Member of the U.S. House of Representatives from Maryland's 6th district
- In office March 4, 1799 – March 3, 1801
- Preceded by: William Matthews
- Succeeded by: John Archer
- In office March 4, 1793 – March 3, 1797
- Preceded by: Upton Sheredine
- Succeeded by: William Matthews

Personal details
- Born: November 29, 1756 Perryman, Maryland, U.S.
- Died: April 1, 1808 (aged 51) Baltimore, Maryland, U.S.
- Resting place: Old Spesutia Cemetery Perryman, Maryland, U.S.
- Party: Anti-Administration (until 1795) Democratic-Republican (from 1795)

= Gabriel Christie (Maryland politician) =

American politician

Gabriel Christie (November 29, 1756 – April 1, 1808) was an American political leader from Perryman, Maryland.

He was born in Perryman. He served in the Maryland militia during the American Revolution. He served as a member of the Maryland House of Delegates and on a commission for straightening roads.

#####

In the Gabriel Christie biography, who succeeded Christie in the House after his term from March 4, 1799, to March 3, 1801?

### Supplied data
#####

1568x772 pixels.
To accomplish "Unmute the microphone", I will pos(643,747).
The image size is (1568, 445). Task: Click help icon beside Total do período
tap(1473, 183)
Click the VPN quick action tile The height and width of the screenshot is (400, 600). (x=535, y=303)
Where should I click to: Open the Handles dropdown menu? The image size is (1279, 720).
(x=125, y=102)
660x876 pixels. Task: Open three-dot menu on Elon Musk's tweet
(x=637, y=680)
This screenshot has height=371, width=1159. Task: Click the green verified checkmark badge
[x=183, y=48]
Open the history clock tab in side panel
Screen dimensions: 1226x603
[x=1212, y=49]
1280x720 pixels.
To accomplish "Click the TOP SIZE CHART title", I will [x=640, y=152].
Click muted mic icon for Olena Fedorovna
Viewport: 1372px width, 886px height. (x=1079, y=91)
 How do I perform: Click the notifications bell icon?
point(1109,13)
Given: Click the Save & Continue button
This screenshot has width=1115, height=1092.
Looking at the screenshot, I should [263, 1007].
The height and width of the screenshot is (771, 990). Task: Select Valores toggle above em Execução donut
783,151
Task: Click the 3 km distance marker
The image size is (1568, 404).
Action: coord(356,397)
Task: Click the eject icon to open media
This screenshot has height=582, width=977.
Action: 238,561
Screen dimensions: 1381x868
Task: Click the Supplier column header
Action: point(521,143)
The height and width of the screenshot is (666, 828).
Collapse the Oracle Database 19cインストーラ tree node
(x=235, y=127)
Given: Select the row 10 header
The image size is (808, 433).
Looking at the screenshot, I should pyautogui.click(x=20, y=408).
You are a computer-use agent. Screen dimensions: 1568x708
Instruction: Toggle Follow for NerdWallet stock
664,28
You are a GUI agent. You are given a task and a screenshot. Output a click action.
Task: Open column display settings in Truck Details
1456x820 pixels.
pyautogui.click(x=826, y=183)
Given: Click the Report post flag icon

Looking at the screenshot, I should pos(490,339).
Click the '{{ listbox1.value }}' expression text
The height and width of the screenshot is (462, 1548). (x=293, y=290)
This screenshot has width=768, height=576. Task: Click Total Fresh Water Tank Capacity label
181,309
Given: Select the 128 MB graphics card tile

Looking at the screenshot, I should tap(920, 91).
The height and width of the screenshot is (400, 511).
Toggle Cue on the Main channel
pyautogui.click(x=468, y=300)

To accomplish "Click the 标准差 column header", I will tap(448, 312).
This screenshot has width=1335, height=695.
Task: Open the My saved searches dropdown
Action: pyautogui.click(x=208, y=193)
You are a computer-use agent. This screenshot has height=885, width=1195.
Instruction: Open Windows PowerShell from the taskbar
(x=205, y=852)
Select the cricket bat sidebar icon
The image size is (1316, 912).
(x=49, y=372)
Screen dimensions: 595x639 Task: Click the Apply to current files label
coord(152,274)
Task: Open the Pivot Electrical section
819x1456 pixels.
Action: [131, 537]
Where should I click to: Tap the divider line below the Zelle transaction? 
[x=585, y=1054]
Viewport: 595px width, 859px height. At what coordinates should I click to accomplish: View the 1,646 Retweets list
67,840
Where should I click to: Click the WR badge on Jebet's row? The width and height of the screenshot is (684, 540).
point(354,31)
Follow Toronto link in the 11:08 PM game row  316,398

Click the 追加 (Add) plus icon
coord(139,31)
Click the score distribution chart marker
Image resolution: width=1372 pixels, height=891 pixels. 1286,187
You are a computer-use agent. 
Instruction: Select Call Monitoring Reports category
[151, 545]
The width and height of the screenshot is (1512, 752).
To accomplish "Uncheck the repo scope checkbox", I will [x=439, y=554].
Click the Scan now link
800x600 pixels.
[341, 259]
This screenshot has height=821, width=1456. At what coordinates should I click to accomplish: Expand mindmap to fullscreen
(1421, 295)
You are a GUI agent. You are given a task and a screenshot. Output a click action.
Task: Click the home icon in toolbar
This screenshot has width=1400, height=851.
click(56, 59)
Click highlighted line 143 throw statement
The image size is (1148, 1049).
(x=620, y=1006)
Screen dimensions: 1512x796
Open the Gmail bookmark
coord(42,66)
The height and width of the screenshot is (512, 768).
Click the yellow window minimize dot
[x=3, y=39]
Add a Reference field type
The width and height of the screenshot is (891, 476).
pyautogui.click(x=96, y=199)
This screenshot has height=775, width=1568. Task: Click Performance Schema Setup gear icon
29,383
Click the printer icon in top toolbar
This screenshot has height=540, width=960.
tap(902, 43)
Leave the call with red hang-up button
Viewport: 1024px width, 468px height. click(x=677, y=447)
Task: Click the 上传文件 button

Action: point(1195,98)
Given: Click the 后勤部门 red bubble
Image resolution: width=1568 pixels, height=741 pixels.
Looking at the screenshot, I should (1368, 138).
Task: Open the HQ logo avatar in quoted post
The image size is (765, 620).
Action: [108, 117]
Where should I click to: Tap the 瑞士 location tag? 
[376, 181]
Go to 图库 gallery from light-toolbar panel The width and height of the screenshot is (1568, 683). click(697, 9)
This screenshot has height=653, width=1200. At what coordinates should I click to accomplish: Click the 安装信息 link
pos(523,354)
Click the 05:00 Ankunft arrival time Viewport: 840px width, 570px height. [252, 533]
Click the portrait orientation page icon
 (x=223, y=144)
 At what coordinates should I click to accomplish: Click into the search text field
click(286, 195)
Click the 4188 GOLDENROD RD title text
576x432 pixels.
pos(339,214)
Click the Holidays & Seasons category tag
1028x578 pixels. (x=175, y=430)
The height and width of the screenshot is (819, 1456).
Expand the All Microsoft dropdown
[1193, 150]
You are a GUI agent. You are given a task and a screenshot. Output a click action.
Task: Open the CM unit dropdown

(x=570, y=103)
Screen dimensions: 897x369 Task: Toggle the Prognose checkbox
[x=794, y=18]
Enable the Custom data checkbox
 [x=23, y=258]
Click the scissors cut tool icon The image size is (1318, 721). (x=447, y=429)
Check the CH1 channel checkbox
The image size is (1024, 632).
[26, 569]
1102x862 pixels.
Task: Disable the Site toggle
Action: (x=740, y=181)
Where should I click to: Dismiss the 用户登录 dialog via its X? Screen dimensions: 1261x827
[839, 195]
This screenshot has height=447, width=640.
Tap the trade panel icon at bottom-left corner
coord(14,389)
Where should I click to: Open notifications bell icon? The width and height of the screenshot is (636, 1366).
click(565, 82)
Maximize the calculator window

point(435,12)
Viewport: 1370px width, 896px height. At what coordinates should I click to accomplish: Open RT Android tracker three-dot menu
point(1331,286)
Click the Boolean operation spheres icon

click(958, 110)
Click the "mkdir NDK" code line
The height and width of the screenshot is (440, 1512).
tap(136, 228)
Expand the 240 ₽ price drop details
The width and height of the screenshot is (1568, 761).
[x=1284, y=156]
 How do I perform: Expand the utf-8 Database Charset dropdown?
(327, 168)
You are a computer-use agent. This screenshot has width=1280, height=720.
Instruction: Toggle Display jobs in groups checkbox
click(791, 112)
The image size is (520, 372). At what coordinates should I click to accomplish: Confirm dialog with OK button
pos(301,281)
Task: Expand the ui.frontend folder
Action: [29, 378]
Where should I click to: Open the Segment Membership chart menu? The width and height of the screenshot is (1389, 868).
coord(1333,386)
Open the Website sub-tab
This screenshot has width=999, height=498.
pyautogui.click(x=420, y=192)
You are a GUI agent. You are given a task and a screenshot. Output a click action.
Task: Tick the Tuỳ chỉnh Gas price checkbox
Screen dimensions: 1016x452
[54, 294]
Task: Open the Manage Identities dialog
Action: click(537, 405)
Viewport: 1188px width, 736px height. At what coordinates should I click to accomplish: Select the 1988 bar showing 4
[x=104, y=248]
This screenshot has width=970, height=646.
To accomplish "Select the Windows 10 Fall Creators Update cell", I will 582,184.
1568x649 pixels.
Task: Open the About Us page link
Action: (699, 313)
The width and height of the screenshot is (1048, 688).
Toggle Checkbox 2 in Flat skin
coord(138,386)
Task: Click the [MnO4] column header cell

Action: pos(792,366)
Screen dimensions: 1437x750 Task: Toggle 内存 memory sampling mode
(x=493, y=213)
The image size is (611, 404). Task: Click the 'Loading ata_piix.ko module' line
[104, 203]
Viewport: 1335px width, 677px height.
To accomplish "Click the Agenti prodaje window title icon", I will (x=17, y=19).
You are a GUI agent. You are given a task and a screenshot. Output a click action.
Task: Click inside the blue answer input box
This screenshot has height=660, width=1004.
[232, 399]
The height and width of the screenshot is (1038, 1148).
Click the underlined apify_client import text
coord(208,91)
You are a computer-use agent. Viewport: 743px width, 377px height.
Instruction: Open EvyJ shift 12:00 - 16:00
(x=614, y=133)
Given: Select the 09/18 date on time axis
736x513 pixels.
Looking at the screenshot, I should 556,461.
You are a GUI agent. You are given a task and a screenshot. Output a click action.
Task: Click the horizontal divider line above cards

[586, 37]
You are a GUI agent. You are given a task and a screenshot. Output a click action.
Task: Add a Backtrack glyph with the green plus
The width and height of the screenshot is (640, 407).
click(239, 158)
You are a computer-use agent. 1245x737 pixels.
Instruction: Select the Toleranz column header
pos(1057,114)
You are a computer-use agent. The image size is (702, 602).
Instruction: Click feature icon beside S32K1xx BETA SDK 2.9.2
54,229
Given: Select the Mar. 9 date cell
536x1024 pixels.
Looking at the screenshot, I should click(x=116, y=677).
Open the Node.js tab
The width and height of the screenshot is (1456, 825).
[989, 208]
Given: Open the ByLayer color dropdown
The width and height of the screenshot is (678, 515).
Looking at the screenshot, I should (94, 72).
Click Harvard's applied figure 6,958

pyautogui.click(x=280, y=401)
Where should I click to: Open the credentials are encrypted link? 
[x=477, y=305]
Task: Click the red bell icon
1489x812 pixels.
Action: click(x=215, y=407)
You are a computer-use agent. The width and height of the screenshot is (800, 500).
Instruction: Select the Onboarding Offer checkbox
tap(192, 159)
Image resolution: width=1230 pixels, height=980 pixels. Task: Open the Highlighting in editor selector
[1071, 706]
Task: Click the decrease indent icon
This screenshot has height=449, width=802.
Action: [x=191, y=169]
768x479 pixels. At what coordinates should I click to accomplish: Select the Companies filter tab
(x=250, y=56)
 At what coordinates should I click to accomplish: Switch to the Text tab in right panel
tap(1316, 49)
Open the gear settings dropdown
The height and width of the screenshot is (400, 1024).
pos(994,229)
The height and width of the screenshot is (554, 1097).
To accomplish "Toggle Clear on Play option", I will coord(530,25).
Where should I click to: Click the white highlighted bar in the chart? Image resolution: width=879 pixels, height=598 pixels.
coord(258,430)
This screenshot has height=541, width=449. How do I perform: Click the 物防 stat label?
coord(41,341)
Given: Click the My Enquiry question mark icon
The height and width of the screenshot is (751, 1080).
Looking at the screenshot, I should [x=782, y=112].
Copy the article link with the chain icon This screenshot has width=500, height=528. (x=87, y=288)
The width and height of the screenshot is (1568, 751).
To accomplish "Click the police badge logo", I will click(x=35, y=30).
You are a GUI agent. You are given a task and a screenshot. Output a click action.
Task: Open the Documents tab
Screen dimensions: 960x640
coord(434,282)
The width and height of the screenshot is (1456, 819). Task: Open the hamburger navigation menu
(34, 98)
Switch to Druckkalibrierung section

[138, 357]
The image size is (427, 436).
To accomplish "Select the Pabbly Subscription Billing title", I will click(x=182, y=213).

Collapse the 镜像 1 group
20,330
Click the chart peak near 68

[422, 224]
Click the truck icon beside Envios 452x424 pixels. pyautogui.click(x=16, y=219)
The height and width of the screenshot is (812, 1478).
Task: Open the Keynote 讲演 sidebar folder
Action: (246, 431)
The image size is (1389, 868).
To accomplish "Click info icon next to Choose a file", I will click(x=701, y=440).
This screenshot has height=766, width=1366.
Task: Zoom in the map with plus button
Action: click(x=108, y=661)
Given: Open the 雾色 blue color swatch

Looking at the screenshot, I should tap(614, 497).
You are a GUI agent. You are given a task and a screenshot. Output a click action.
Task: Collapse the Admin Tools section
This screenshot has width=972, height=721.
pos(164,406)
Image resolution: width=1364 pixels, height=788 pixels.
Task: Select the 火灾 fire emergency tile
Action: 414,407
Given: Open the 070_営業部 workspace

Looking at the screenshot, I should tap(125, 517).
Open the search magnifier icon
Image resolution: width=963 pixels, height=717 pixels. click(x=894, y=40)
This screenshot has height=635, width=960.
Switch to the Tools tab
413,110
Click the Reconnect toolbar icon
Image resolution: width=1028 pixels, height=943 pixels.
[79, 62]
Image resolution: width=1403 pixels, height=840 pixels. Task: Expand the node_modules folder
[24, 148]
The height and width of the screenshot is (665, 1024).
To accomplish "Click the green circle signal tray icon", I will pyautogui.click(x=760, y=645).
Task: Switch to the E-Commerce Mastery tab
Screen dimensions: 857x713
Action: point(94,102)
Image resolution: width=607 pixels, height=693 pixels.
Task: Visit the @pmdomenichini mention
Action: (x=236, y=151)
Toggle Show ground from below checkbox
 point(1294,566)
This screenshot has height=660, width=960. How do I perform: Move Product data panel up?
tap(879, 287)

#####

### Problem solution
John Archer